January 19, 2015, SEATTLE, WA

"National F***-All League"
Amidst the turmoil that has accompanied the Patriots being investigated for deflated balls (they let Lance Armstrong race!), it appears that the NFL will have another scandal to add to the ever-growing pile. Fans cheered and heaped thunderous applause after a last-minute comeback by the Seattle Seahawks in yesterday’s championship game, but new evidence suggests that skittles might not have been the ultimate driving force behind this victory. Mac Turbine reports.

MAC TURBINE, DICKS BURGERS, WA

It appears that the Seahawks will be joining the list of professional teams accused of cheating today. NFL commissioner (and dark lord of The Sith) Roger Goodell claims that there is speculation that the team may have been using ‘outside help’. While many believed Marshawn Lynch’s golden shoes to be merely a publicity stunt, the commissioner and the NFLs game review committee thought differently.

“There is a good chance that Marshawn’s shoes were coated in a substance only previously thought to be possible in the realm of science fiction.” While the committee refused to elaborate, I think we all know what the substance they’re referring to is. Last seen aiding an ailing college basketball team in 1997, the performance enhancing drug, ‘flubber’, was thought to be long gone. Unfortunately for the sporting industry it appears that this volatile substance may be making a resurgence in the greater Seattle area.

The shoes are currently being held for questioning.
I was able to conduct a brief interview with the football star earlier today. “Marshawn, did you coat your shoes with the performance enhancing drug ‘flubber’ before yesterday’s game?”

“Yeah.” The simple one-word response says it all.


PATTISON CHRONICLE NEWS ROOM, NORTH POLE

Authorities are urging everyone to report any suspicious activity in the Seattle area that might indicate the production of flubber. Residents are asked to keep an eye out for oddly charming professors, flying cars, and the creation of a new Seattle basketball team. I think I speak for all of us here at the chronicle when I say: “YEAH, GO HAWKS, GO HAWKS! SUPERBOWL! FOOBALL! FLUBBER BE DAMNED! YEAHHHHH!”




--Ashton Macaulay, Sports Correspondent, and 1990 Comedy Addict

Thursday, January 8, 2015

Peyton Rhymes With Satan

January 8, 2015, SEATTLE, WA

Today is a dark day, as for the first time in decades The Catholic Church has made a sweeping ban on something completely unrelated to religion, but ultimately for our benefit (God, 2015).

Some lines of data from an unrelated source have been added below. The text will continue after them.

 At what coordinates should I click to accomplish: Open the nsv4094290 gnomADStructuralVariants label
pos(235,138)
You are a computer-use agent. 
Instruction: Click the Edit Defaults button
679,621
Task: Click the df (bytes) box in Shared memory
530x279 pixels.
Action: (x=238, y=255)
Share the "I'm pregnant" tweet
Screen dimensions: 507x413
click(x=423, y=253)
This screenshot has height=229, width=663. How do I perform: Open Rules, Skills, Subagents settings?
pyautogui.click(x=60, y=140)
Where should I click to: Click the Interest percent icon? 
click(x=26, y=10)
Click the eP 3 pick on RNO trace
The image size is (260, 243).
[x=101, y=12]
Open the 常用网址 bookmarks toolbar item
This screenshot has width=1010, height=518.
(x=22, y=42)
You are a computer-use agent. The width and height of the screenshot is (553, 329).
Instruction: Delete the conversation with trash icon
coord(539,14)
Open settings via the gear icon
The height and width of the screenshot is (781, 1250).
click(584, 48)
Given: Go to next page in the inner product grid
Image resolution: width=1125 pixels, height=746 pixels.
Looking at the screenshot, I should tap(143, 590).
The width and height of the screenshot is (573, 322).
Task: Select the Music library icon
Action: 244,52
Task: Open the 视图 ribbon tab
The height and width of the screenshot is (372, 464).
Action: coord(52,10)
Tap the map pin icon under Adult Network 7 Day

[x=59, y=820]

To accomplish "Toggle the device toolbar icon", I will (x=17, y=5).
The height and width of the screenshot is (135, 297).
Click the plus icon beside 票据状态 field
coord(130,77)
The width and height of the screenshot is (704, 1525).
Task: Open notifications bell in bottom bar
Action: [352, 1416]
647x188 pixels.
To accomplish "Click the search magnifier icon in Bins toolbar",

In a bold and what most consider justified move, The Catholic Church (capitalized for holy emphasis) has banned the pagan practice of supporting The Broncos’ Super Bowl bid.

"Come with me, to eternal fire, and touchdown passes..."
“Peyton is just too darned close to Satan, and that’s just against God.” Said one religious spokesperson, who as like the majority of our sources (cowards) has chosen to remain nameless. We can tell you that he is a high ranking member of the church and as such likely possesses super powers of a divine nature.

We attempted to reach out to Peyton ‘Satan’ Manning for comment (it is catchy), but sadly he was still in hiding, fearing that he might have the chance to repeat 2014’s Super Bowl embarrassment. In the meantime I suppose there is only one correct course of action. Let us all step off the path of the deceiver, and enter into the glorious Hawk. For only in worshipping of a false avian idol will we find solace!

Praise be to the mighty hawks, and eternal hell fire on panthers!

Actual Photo (Biblical elements may have been exaggerated)
-- Reporter in the Field, Captain Sparkles

References:



God ft. Dogma (2015). Here’s a new list of things you should hate because I hate them, and that’s just how we do things here. Stone Tablet Today, 7890(1), 1-10. Retrieved from: Centuries old beliefs that hold no relevance to our society.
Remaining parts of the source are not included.